Aim:
In the text about Labor's leadership, what reason does Julia Gillard give for Kevin Rudd's removal?

Text provided:
[START]

Kevin Rudd was removed because, in Julia Gillard’s own words, “the Government had lost its way”.

Now many in the party want him back because they fear that without him Labor will be annihilated at the coming election. Despite Labor’s lack of faith in him, Rudd remains popular with voters, according to polls.

If it were the case that Labor had lost its way back then, then things have gotten worse under Julia Gillard.

There have been fundamental breaches of faith with voters, the entering into a corrosive alliance with the left-wing Greens, an unnecessary tax on carbon dioxide emissions that will be higher and more pervasive than any other in the world, and university student style stunts from the prime ministerial staff that result in Julia Gillard herself suffering the ignominy of being bundled into her car by her security officers without a shoe.

[END]

Data:

[START]

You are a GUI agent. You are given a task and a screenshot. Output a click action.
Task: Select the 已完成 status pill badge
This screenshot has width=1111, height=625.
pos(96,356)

[END]

Correct answer:
She said "the Government had lost its way".